Understanding the evolution of Fe–containing intermetallic compounds (Fe–IMCs) in Al–Si–Mg alloys is essential for improving the mechanical performances. This paper aims to systemically evaluate the influences of both the single addition of Mn or Mo, and the combined additions of Mn and Mo on the evolution of Fe–IMCs and mechanical performances of Al–Si–Mg cast alloys. Results reveal that the as–cast microstructures of these alloys are primarily composed of Al3M (M means Ti, Zr, or TiZr), α–Al, eutectic Si, Mg2Si, Q–Al5Cu2Mg8Si6, and some irregular Fe–IMCs.

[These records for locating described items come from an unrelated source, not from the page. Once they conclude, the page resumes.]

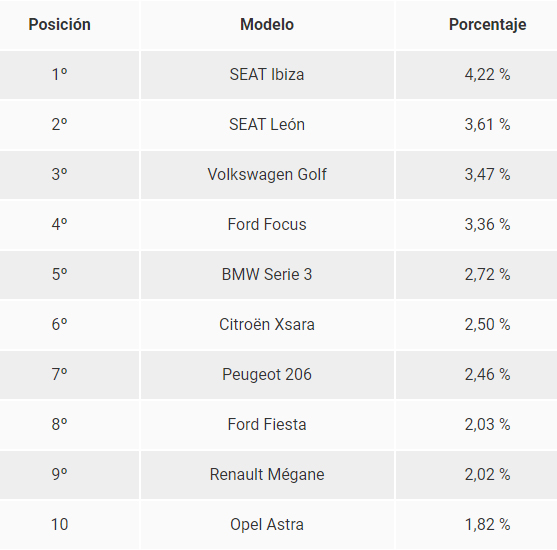Select the 2,72 % percentage cell
The height and width of the screenshot is (550, 557).
pos(476,275)
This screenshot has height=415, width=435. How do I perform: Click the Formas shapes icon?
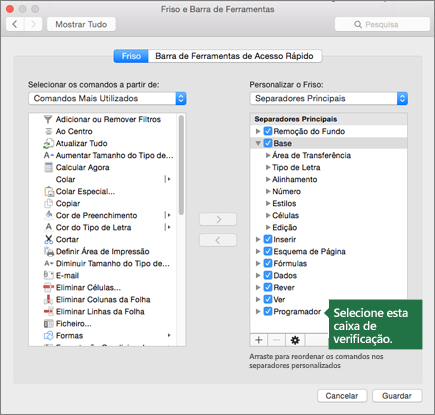pyautogui.click(x=49, y=335)
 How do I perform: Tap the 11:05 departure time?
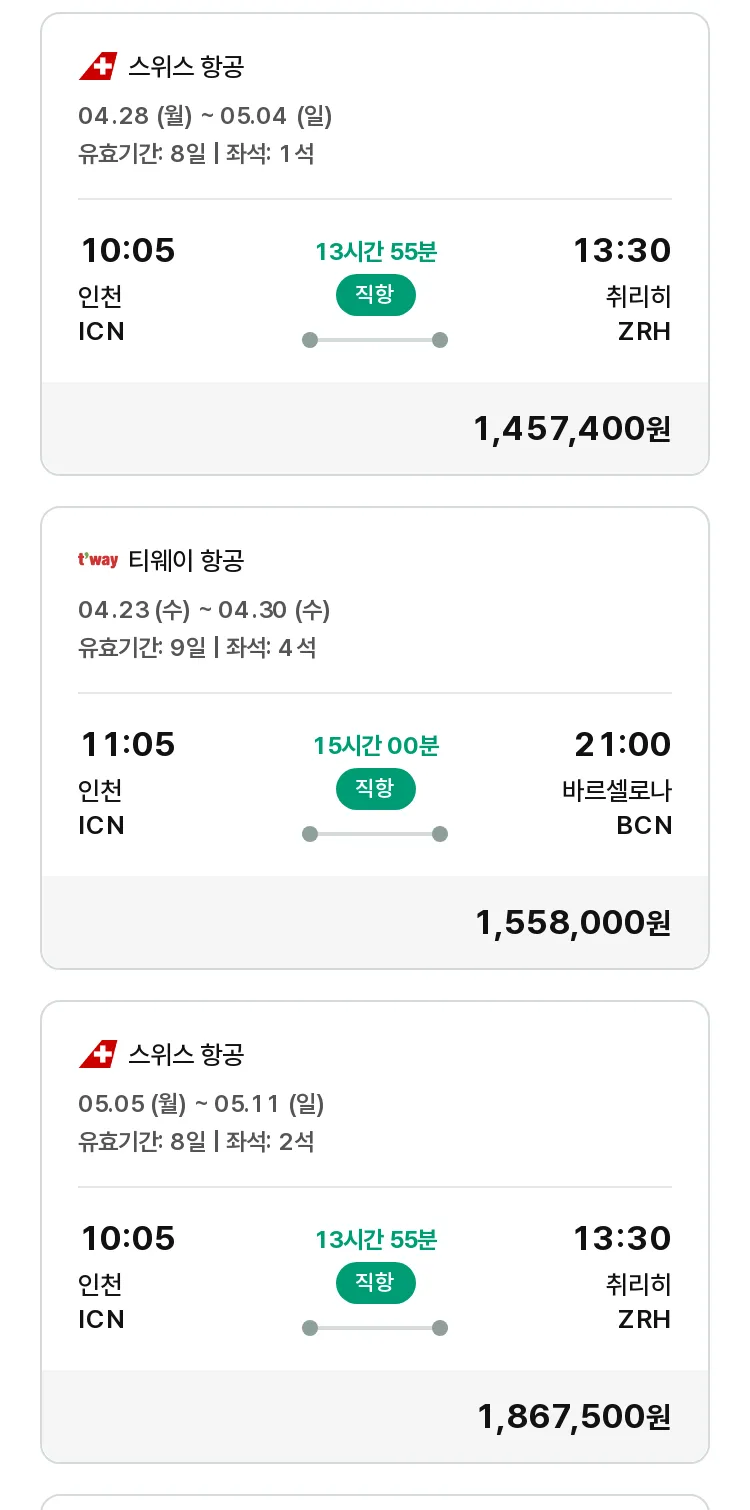(128, 745)
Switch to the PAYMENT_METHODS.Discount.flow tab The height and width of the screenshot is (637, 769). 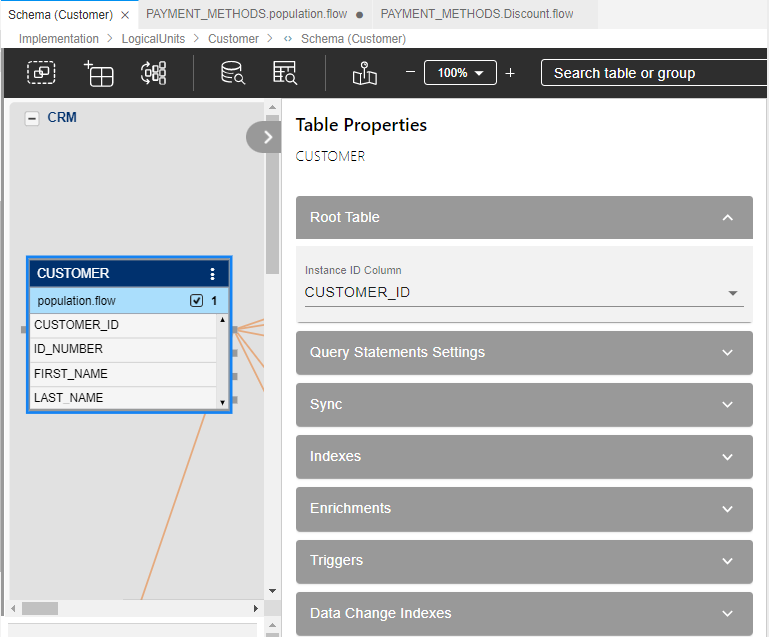(477, 14)
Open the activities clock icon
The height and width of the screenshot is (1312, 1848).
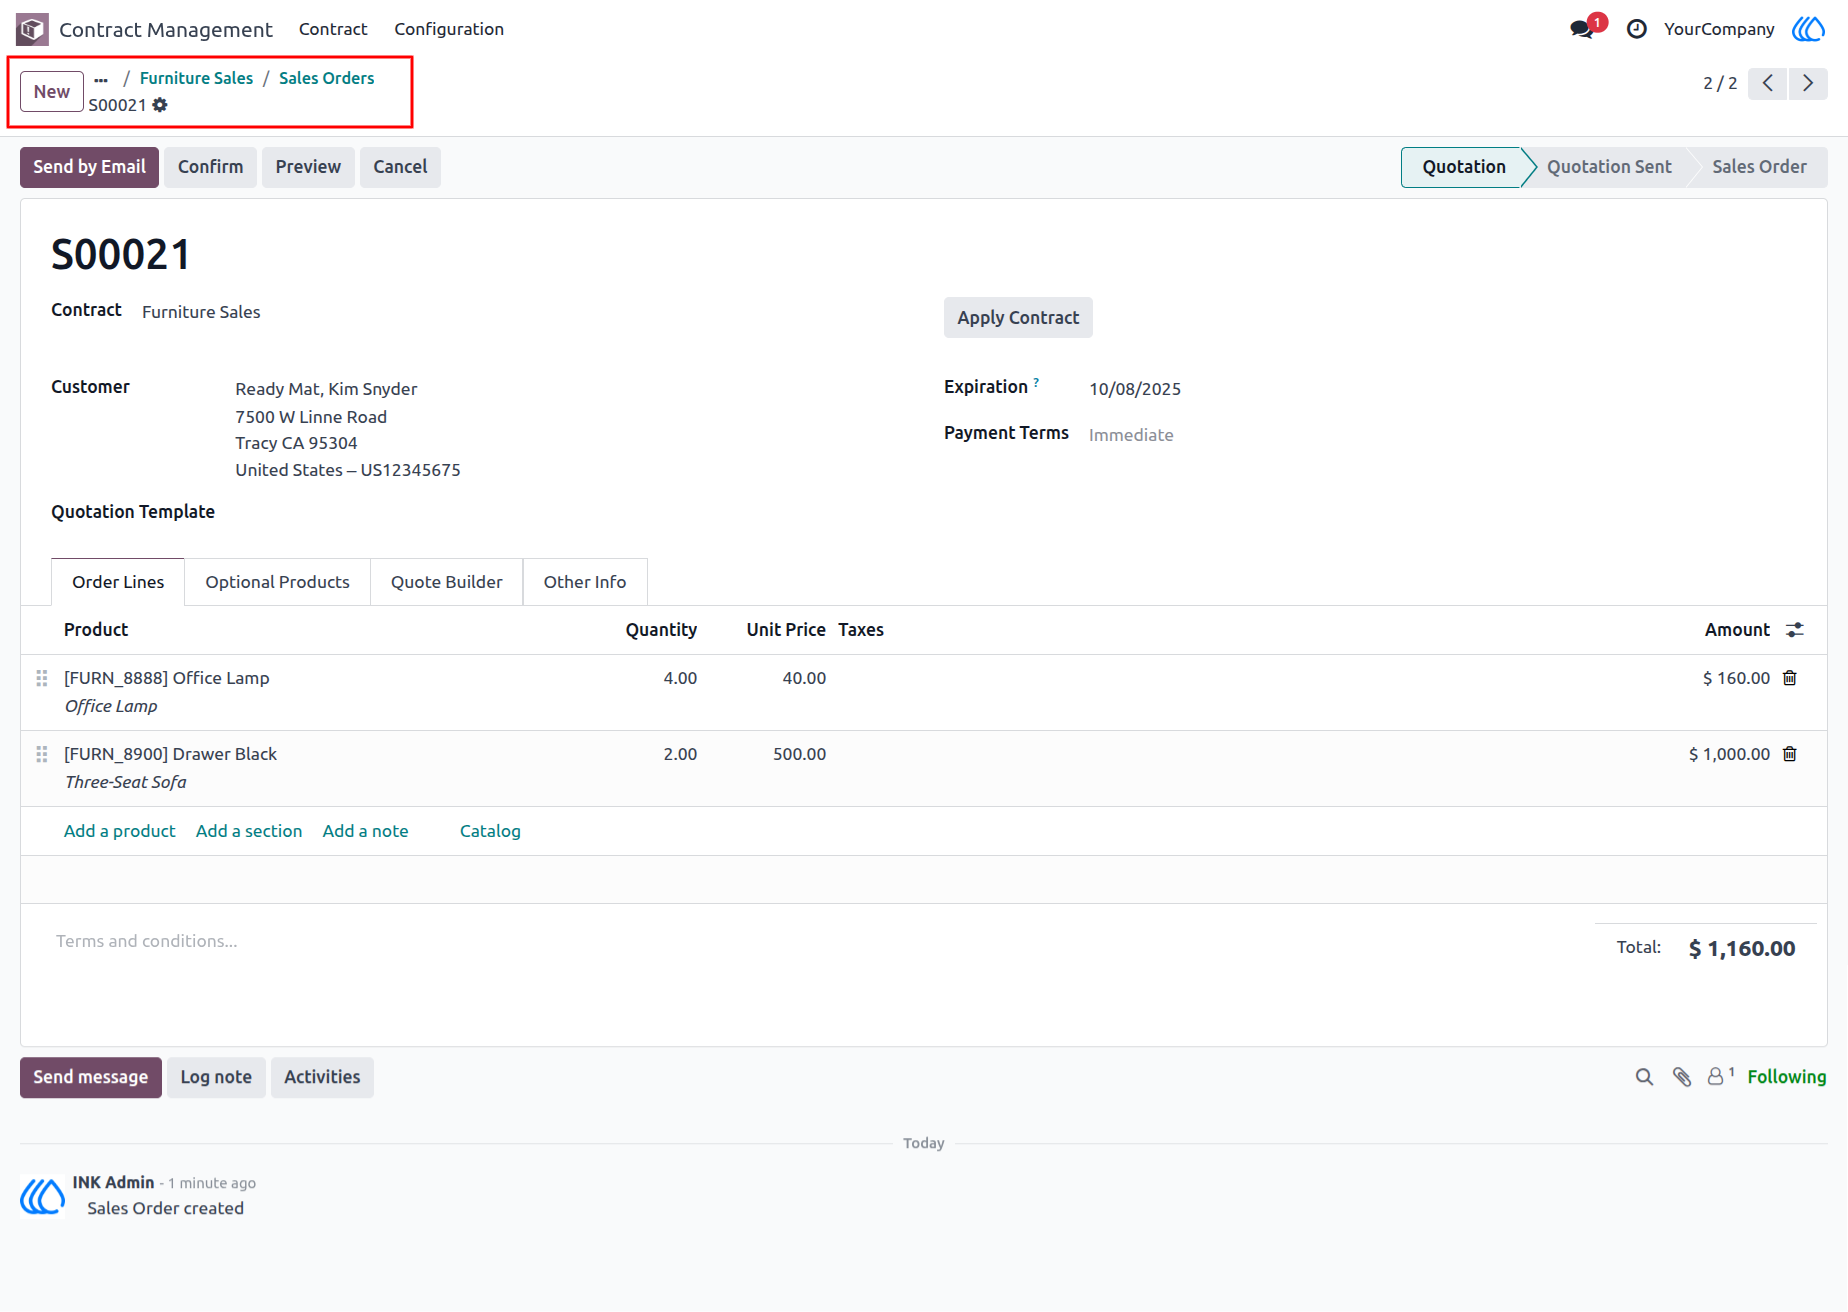pyautogui.click(x=1637, y=29)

It is clear that the morphology and size of Fe–IMCs are significantly affected by the single or combined addition of Mn and Mo. Moderate Mn content facilitates the formation of Chinese script–like α–Al(FeMn)Si phases that are favorable to the mechanical properties. The combined addition of Mn and Mo refines the α–Al(FeMn)Si phases and promotes the formation of Chinese script–like α–Al(FeMnMo)Si phases. Furthermore, as the Mo level increases, β–AlFeSi, π–Al8FeMg3Si6, and α–Al(FeMn)Si disappear successively, which also helps improve the mechanical performances. In this article, maximum hardness, ultimate tensile strength, yield strength and elongation of 87.04 HV, 275.34 MPa, 139.70 MPa, 7.88% are obtained when Fe, Mn and Mo are added at 0.20wt.%, 0.02wt.%, and 0.27wt.%, respectively. The purpose of this work is to provide an efficient method to minimize or even eliminate the adverse effects of Fe–IMCs and thus improve the mechanical performances of Al–Si–Mg cast alloys.